---- MATERIALS PROVIDED

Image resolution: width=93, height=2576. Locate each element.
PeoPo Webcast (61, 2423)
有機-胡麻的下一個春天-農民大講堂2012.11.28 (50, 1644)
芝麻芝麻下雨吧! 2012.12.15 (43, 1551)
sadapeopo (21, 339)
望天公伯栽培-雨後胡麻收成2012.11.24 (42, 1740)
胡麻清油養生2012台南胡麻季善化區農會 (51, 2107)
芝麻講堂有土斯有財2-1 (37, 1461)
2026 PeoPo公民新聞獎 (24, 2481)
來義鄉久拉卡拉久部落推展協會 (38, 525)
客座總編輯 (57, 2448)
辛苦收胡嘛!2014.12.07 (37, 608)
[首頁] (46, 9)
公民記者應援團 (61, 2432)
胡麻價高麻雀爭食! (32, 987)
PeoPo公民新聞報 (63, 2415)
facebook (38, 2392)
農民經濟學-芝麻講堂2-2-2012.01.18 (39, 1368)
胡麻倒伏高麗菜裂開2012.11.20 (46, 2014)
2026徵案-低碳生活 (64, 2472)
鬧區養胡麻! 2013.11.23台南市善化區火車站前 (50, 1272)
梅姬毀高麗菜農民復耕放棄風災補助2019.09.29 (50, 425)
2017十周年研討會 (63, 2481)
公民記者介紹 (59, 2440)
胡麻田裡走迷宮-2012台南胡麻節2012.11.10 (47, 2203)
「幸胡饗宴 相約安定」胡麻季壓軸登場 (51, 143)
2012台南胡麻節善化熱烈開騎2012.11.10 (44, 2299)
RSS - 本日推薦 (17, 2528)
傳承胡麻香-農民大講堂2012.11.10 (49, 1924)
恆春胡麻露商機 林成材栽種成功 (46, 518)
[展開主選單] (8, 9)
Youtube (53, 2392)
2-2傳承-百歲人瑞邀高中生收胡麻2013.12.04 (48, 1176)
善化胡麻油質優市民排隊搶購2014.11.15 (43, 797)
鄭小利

--------

TASK BRIEF
The expected result is an exact transcription of the lines from the one containing "2026 PeoPo公民新聞獎 (24, 2481)" through the end of the records above; please include both ends.

RESPONSE TO THE TASK
2026 PeoPo公民新聞獎 (24, 2481)
來義鄉久拉卡拉久部落推展協會 (38, 525)
客座總編輯 (57, 2448)
辛苦收胡嘛!2014.12.07 (37, 608)
[首頁] (46, 9)
公民記者應援團 (61, 2432)
胡麻價高麻雀爭食! (32, 987)
PeoPo公民新聞報 (63, 2415)
facebook (38, 2392)
農民經濟學-芝麻講堂2-2-2012.01.18 (39, 1368)
胡麻倒伏高麗菜裂開2012.11.20 (46, 2014)
2026徵案-低碳生活 (64, 2472)
鬧區養胡麻! 2013.11.23台南市善化區火車站前 (50, 1272)
梅姬毀高麗菜農民復耕放棄風災補助2019.09.29 (50, 425)
2017十周年研討會 (63, 2481)
公民記者介紹 (59, 2440)
胡麻田裡走迷宮-2012台南胡麻節2012.11.10 (47, 2203)
「幸胡饗宴 相約安定」胡麻季壓軸登場 (51, 143)
2012台南胡麻節善化熱烈開騎2012.11.10 (44, 2299)
RSS - 本日推薦 (17, 2528)
傳承胡麻香-農民大講堂2012.11.10 (49, 1924)
恆春胡麻露商機 林成材栽種成功 (46, 518)
[展開主選單] (8, 9)
Youtube (53, 2392)
2-2傳承-百歲人瑞邀高中生收胡麻2013.12.04 (48, 1176)
善化胡麻油質優市民排隊搶購2014.11.15 (43, 797)
鄭小利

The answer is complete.